Thursday, December 17, 2015

Grochau Cellars – At the Intersection of Agriculture, Chemistry, and Artistry

John Grochau readily admits that he does as little as possible. Not that the owner and winemaker at Grochau Cellars in the Eola-Amity Hills AVA in Oregon doesn’t work hard. He just believes that his wines express their true natures best with the absolute minimum of intervention.

Grochau grew up in the backyard of the Oregon wine industry in Portland. Later in life he was introduced to the world of wine while living in France, where he raced bicycles. After his retirement from the sport and return to the United States, he wanted to pursue wine as a career and was drawn to the idea of creating his own expression of the land he knew so well.

His first full-time job with a winery was at Brick House, which has been certified organic since 1990 and presently practices Biodynamic agriculture.
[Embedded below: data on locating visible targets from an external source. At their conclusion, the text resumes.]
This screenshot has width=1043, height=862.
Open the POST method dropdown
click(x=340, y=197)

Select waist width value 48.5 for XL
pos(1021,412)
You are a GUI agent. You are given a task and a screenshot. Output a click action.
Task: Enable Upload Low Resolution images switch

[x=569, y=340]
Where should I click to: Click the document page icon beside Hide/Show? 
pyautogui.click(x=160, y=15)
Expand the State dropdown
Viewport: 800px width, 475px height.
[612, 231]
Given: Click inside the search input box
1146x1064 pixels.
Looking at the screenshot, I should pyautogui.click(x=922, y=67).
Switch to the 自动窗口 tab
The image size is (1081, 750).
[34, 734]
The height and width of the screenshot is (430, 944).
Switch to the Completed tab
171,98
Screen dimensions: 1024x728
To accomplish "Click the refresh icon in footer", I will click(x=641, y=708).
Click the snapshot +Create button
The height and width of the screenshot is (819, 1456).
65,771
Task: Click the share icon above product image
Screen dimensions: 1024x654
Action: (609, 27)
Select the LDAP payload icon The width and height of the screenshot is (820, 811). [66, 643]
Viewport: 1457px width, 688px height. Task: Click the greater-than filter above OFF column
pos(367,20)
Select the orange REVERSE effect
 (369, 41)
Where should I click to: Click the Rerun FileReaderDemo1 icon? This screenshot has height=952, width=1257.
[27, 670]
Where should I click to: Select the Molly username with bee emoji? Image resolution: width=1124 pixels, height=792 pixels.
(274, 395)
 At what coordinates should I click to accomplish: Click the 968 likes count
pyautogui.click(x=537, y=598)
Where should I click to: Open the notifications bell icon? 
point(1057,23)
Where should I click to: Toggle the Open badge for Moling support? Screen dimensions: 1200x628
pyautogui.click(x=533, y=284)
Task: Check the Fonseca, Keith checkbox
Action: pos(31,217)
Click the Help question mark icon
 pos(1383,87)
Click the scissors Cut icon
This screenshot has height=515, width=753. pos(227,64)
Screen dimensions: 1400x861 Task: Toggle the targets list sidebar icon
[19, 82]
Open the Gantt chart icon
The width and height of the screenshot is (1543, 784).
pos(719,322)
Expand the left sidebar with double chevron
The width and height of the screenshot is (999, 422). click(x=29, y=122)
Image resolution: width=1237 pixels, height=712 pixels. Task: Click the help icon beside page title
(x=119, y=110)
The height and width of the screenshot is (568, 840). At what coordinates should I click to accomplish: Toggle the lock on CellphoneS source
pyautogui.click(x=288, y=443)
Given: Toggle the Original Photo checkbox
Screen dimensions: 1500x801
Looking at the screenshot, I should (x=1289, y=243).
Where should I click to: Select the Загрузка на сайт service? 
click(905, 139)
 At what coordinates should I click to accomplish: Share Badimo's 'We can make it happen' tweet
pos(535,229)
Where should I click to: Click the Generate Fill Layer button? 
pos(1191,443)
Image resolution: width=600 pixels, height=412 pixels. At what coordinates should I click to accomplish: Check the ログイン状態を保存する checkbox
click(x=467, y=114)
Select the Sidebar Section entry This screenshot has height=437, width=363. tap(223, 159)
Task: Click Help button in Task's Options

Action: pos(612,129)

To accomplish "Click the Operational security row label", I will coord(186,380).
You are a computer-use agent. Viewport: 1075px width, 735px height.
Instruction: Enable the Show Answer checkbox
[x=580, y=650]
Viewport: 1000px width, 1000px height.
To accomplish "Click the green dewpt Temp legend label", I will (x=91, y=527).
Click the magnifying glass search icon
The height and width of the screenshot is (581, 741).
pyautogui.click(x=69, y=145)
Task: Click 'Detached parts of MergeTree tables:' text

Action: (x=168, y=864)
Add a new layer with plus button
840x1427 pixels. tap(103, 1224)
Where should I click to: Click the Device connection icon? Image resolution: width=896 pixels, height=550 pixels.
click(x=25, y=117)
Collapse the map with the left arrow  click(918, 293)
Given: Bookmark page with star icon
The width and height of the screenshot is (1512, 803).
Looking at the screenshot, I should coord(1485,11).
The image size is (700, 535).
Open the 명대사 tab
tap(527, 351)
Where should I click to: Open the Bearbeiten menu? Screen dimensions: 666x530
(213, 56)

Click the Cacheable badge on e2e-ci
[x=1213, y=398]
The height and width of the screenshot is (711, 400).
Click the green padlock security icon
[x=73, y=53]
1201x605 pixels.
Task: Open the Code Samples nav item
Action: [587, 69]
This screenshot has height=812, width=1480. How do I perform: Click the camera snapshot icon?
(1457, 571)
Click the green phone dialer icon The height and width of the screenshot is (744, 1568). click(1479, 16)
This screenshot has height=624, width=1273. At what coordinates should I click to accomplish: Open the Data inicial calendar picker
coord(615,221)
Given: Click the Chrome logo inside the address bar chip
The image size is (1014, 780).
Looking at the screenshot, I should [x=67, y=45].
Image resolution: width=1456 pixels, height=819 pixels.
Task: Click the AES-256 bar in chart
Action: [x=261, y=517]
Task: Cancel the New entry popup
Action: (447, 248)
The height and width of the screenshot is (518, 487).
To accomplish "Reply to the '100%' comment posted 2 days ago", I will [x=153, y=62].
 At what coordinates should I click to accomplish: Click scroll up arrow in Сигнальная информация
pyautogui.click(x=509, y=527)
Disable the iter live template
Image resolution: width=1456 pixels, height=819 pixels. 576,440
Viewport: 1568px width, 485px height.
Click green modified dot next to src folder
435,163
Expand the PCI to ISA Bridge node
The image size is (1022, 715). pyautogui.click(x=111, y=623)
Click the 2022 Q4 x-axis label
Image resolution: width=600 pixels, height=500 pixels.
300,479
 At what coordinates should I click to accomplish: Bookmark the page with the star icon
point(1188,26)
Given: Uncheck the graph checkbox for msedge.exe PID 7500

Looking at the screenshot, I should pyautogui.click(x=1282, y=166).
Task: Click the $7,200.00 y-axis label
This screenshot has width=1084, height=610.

This reverence for nature has deeply informed Grochau’s winemaking style and has driven his non-interventionist style.  “Brick House taught me about wine from bud break to bottle,” says Grochau. “By working with the right sites and letting nature take its course, you are best served with minimal work in the vineyard.”

When it was time to strike out on his own, Grochau wanted to make the expression of place his highest priority, and was drawn to the Eola-Amity Hills region of the Willamette Valley. With its thin and rocky volcanic soil, the water holding capacity of the ground is limited, resulting in small grape bunches that are highly concentrated. The Van Duzer corridor, a lowland route that leads directly to the Pacific coast, also provides a wide variation in daytime and nighttime temperatures, even in the heat of summer, which also prolongs the growing season and adds even more concentration to the grapes. The finished wine tends to show darker red and black fruit, high acidity, and earthy minerality. “This is what I feel like is classic Pinot Noir,” adds Grochau, “bright acids with earthy and mineral undertones.”

In addition to the Eola-Amity Hills and Bjornson Vineyard, Grochau also makes Pinot Noirs from Dundee Hills further north as well as a greater Willamette Valley designate. After manual harvest, all the grapes are hand-sorted and partially destemmed, with some whole cluster fruit being used in each wine. He uses native yeast fermentation and the wines are aged entirely in French oak, of which 15-30% of the barrels are new.

A newer addition to Grochau Cellars, the Commuter Cuvée is meant to be a go-to Pinot Noir at a price that makes it accessible for everyday drinking. Unlike the other wines, it is completely destemmed and also aged partially in stainless steel. “With the Commuter Cuvée, I really wanted it to be about the purity of the fruit,” says Grochau. “I want people to be able to smell the grape, which sets it apart from a lot of Pinot Noir at the same price point.” While still adhering to his sustainable tenets, he has managed to create a wine that is approachable and pairs beautifully with a variety of foods.  

In addition to the range of Pinot Noirs that form the core of his lineup, Grochau is also working to expand his range. He has already released a Gamay made in a Beaujolais-Villages style, with about a year of aging in used oak. Next up is a Burgundian-influenced Chardonnay from a slightly warmer site near Dundee Hills. This wine will have fairly low alcohol, somewhere between 12.5-13%, and is aged in only 12% new oak to preserve the flavors of the grape.